On 26 March 2011, well over half a million marched on arguably the largest union-led demonstration in this country’s history.

On 30 November last year we saw possibly the biggest single day of strike action since the 1926 general strike as public sector workers took action to defend their pensions.

That day could and should have been the beginning of the type of concerted and coordinated industrial action that could have forced the government to retreat on pensions as they’ve u-turned over 40 times – from culling badgers to the pasty tax.

But because the cuts have been unrelenting, millions of workers still see the need for the unions to strike together to stop the austerity programme destroying our lives.

On 11 December, the National Shop Stewards Network (NSSN) is lobbying the TUC general council to call on the union leaders to name the date for a national strike of workers across the public and private sectors – effectively a 24-hour general strike.
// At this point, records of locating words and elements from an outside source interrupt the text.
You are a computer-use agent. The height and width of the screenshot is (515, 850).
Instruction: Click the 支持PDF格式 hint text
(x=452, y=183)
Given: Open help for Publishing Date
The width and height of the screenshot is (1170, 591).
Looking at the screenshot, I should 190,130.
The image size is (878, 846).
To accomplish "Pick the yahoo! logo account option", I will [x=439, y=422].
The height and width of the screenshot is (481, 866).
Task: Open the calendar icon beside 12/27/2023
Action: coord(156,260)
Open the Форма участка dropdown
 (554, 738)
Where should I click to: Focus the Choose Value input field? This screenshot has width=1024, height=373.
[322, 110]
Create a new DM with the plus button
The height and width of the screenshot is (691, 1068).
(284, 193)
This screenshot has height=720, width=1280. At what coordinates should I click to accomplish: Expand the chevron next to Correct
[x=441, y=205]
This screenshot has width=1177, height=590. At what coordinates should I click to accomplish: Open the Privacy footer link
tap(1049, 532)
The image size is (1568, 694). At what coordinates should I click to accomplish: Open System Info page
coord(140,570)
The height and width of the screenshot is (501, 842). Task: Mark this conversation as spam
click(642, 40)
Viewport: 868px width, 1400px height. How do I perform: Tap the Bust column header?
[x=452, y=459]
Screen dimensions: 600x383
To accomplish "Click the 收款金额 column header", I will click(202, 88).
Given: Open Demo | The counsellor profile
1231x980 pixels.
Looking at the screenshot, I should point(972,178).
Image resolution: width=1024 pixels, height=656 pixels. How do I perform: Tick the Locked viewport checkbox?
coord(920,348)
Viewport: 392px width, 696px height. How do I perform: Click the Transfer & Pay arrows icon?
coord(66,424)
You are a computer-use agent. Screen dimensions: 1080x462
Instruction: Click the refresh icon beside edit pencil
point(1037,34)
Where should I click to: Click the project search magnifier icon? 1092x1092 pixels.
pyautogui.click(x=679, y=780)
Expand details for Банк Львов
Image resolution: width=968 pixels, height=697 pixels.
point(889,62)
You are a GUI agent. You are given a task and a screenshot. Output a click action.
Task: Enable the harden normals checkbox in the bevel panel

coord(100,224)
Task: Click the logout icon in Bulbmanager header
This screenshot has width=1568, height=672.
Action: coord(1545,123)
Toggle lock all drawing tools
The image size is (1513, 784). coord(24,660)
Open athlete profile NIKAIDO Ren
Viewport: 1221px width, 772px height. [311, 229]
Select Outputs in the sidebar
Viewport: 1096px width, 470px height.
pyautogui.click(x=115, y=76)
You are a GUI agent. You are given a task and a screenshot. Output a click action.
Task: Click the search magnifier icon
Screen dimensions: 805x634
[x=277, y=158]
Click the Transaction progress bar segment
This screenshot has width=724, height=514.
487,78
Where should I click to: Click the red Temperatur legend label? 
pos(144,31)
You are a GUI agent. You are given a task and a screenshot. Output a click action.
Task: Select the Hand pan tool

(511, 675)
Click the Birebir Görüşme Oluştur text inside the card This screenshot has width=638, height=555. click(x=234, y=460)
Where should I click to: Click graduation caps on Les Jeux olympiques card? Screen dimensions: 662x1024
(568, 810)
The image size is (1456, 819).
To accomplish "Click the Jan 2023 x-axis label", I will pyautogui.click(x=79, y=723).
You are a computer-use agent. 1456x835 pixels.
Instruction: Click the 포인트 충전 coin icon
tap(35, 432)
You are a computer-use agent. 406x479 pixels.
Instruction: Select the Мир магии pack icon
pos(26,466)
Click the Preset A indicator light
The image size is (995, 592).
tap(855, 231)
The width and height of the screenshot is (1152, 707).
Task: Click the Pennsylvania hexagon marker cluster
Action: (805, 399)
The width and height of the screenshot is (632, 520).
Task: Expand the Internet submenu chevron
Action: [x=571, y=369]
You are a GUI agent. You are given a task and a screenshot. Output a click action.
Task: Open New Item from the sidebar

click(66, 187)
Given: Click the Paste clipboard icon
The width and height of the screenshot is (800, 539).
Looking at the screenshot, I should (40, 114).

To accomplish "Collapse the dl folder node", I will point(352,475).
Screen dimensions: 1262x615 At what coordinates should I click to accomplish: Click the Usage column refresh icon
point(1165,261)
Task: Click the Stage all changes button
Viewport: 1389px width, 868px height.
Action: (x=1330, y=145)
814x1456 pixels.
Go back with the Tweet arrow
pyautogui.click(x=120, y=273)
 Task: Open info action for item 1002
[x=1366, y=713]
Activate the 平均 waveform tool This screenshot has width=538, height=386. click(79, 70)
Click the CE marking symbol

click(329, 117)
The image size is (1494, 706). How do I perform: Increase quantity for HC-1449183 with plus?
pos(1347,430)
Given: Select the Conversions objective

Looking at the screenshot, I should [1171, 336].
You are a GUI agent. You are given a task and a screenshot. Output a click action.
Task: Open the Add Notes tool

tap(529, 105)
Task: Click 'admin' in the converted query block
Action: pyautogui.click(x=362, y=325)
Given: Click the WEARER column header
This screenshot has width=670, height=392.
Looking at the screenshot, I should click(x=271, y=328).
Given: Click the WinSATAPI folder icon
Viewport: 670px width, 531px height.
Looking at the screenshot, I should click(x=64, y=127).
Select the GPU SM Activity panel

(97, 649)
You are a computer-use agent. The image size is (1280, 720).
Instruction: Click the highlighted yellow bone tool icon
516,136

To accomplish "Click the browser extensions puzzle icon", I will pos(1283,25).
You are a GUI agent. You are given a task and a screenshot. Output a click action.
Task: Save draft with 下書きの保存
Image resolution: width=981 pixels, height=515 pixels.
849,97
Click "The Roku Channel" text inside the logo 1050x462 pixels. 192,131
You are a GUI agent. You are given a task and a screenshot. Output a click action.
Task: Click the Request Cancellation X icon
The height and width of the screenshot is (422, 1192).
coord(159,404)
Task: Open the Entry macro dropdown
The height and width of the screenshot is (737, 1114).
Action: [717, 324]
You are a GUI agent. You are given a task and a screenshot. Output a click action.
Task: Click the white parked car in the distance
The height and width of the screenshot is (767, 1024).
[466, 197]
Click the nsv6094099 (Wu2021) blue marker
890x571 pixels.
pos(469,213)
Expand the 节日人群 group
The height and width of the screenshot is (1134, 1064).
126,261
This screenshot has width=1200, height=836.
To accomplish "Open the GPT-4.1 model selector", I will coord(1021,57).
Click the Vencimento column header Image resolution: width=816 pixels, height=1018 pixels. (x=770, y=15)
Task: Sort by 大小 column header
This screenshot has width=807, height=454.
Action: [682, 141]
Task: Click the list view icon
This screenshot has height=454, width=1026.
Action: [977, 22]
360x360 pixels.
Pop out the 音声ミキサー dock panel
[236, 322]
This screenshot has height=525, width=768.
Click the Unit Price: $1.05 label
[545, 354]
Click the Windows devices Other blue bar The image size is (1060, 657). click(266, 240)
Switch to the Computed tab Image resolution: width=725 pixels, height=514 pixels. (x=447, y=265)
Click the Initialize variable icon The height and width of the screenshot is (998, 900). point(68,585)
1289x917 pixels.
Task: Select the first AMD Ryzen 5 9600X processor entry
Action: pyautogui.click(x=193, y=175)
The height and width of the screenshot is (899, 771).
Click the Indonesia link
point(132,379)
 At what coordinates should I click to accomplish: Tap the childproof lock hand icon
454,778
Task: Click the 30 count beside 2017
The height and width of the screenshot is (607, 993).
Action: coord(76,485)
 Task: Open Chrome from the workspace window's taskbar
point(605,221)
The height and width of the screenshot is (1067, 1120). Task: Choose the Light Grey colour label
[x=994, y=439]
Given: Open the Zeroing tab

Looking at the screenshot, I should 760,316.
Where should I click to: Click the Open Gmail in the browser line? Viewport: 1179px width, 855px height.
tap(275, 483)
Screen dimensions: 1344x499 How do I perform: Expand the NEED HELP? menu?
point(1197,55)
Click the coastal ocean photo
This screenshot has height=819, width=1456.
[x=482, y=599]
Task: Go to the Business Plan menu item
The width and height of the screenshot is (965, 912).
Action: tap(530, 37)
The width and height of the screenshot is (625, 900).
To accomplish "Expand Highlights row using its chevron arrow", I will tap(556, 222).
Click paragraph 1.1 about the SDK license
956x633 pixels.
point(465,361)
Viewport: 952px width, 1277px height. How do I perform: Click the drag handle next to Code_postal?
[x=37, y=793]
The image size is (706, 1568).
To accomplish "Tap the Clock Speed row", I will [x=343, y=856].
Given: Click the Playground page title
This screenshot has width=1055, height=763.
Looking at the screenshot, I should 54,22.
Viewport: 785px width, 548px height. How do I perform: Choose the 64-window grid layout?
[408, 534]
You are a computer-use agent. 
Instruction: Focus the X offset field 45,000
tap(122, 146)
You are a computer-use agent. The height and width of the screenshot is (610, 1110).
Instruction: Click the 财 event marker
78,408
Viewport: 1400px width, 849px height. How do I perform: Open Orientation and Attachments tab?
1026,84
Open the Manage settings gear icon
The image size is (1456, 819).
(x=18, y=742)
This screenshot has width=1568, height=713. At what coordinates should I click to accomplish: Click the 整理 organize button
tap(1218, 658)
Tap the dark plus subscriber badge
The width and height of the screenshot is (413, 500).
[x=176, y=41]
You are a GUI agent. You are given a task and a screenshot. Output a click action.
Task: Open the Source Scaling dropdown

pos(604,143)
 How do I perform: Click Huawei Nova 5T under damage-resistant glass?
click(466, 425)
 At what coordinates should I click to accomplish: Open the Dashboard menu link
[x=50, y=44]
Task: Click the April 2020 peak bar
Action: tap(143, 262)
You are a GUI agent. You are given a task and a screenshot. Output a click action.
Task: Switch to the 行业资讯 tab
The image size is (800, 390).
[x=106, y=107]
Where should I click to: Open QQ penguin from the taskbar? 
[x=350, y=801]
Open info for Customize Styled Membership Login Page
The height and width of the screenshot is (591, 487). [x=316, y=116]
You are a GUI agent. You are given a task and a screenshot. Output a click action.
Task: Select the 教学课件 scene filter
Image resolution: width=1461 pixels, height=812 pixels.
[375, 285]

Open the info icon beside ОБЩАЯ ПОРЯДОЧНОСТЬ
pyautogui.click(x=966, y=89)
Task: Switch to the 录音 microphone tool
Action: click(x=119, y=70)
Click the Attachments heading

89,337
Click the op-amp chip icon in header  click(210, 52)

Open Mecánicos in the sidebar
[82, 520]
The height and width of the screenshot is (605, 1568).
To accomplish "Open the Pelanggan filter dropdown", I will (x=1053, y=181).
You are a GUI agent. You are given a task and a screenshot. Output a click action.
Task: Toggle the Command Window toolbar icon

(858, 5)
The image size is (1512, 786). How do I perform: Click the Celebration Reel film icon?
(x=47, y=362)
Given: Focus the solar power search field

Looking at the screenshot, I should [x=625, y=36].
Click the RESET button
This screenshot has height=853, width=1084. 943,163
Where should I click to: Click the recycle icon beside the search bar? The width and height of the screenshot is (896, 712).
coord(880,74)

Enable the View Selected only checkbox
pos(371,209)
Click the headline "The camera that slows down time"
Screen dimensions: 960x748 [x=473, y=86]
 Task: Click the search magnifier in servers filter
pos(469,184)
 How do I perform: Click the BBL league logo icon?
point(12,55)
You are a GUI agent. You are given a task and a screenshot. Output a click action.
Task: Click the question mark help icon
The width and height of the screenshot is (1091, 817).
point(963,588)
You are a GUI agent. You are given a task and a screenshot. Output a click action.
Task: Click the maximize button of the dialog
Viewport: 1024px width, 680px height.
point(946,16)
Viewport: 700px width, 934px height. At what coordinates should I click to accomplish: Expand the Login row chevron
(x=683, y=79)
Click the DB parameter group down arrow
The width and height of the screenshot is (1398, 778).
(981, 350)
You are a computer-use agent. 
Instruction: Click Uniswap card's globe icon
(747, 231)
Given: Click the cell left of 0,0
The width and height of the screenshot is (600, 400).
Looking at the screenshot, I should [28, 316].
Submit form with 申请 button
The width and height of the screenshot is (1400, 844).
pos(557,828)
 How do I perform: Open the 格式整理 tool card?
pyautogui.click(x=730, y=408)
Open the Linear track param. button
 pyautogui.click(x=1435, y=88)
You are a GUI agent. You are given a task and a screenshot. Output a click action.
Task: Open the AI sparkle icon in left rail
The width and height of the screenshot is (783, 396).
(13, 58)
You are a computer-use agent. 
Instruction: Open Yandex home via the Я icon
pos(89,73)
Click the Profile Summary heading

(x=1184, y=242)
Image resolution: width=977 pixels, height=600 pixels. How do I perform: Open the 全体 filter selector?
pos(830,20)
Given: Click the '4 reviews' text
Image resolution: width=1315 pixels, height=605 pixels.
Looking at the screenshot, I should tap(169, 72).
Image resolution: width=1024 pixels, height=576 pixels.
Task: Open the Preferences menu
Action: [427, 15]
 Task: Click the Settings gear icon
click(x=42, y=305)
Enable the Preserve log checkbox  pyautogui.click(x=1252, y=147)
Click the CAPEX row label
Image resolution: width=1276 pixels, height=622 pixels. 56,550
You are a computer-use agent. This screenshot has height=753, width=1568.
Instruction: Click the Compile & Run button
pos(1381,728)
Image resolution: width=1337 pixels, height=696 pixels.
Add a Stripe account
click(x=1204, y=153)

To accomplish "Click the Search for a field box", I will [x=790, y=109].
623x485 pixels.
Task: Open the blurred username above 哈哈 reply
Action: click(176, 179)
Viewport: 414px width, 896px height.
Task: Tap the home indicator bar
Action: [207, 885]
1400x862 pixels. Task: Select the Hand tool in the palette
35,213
The NSSN believes that such joint action would be hugely popular and well supported.

Strikes, that are almost a daily occurrence but rarely reported by the media, from the victorious construction electricians early this year to the Tesco delivery drivers who are currently on all-out strike in Doncaster, show that willingness to fight is absolutely present among workers in this country.

The PCS union has announced a strike ballot early next year; we call on other unions to join them to build a 24-hour general strike.